Dia terpikir saat pertama-tama bekerja menyidangkan masalah penyelewengan seksual di lingkungan TNI di 2008 lalu di Surabaya Jawa Timur. Dalam keputusannya di masalah itu, dia memerintah komandan pelaku TNI itu untuk mengobatinya sampai pulih. Hal tersebut sebab berdasar keterangan saksi pakar, pelaku TNI yang berpangkat Perwira Menengah itu jadi pencinta sama-sama jenis sebab imbas desakan pekerjaan operasi di Timor Timur.

"Demikian tertekannya ia dalam pekerjaan operasi itu, hingga membuat pemikiran, hati, mentalnya ia menjadi ada penyelewengan.
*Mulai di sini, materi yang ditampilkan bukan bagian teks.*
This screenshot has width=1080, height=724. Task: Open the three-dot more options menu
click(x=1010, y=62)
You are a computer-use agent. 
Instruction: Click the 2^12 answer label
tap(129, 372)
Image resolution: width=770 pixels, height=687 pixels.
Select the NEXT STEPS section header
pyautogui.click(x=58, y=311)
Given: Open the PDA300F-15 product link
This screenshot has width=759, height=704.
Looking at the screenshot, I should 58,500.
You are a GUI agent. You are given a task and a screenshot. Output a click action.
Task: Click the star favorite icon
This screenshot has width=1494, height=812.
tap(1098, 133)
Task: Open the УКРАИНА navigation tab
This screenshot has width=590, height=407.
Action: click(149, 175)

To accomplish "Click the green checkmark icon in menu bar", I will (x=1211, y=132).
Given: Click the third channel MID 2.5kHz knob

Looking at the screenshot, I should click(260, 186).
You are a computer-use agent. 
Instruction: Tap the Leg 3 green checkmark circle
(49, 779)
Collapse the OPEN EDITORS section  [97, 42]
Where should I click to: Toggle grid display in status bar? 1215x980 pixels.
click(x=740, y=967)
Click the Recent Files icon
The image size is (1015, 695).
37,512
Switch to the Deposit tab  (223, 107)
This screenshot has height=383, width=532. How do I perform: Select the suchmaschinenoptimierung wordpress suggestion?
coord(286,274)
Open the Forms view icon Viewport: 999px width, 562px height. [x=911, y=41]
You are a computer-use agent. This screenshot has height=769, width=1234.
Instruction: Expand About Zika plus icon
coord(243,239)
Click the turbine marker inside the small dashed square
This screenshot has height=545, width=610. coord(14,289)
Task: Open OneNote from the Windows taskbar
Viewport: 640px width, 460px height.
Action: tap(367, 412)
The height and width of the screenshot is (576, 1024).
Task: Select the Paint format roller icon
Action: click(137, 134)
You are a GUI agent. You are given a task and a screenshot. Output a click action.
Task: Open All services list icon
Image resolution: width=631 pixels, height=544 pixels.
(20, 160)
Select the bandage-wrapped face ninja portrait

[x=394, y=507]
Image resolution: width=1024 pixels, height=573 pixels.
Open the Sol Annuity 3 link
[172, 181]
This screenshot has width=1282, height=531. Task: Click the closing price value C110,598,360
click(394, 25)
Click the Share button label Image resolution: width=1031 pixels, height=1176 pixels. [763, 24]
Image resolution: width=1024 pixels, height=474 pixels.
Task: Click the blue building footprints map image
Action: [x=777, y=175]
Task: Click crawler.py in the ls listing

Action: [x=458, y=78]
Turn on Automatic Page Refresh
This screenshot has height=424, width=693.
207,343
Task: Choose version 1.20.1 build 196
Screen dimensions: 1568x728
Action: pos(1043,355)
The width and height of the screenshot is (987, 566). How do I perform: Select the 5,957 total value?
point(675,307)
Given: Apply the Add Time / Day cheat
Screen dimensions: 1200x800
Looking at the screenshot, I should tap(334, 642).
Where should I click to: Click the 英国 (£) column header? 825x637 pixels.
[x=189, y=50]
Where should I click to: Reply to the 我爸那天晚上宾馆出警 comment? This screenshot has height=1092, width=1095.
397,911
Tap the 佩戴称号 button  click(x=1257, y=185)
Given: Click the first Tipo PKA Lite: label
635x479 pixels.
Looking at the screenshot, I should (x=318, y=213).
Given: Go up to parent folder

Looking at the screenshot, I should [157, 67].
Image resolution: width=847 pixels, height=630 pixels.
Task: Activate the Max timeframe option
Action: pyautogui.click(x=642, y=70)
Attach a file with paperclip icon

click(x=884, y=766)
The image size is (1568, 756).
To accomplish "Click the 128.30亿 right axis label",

Pulang di homebasenya di Makasar, ia tidak menyukai istrinya lagi, bahkan juga ia jadi penyenang golongan lelaki. 

Itu kejadian awalnya yang saya sidangkan, pertama-tama dahulu. Serta itu saya putus obati oleh komandannya sampai ia pulih," papar Burhan. Menurut dia, masalah itu benar-benar tidak sama dengan kejadian LGBT yang muncul di lingkungan TNI akhir-akhir ini. 

Dia memandang kejadian saat ini bukan disebabkan oleh desakan pekerjaan operasi, tetapi karena kejadian pertemanan. "Lebih disebabkan oleh banyak melihat dari Whats App, melihat video, dan lain-lain. 

Ini sudah membuat sikap yang menyelimpang termasuk juga didalamnya ialah kemauan melepaskan libidonya ke sama-sama jenis. Ini yang berlangsung di lingkungan TNI serta masuk kasusnya ke peradilan militer," keras Burhan. 

Tetapi celakanya, kata Burhan, kasus penyelewengan seksual oleh pelaku TNI yang diputus di peradilan militer akhir-akhir ini mengambil landasan dari keputusan yang sempat ia buat dahulu. Tetapi bukan diobati akan tetapi dibebaskan, sebab KUHP belum mengatur masalah LGBT. "Tentunya tidak salah. Tetapi untuk lembaga TNI ini kekeliruan besar yang demikian ini," tambah Burhan.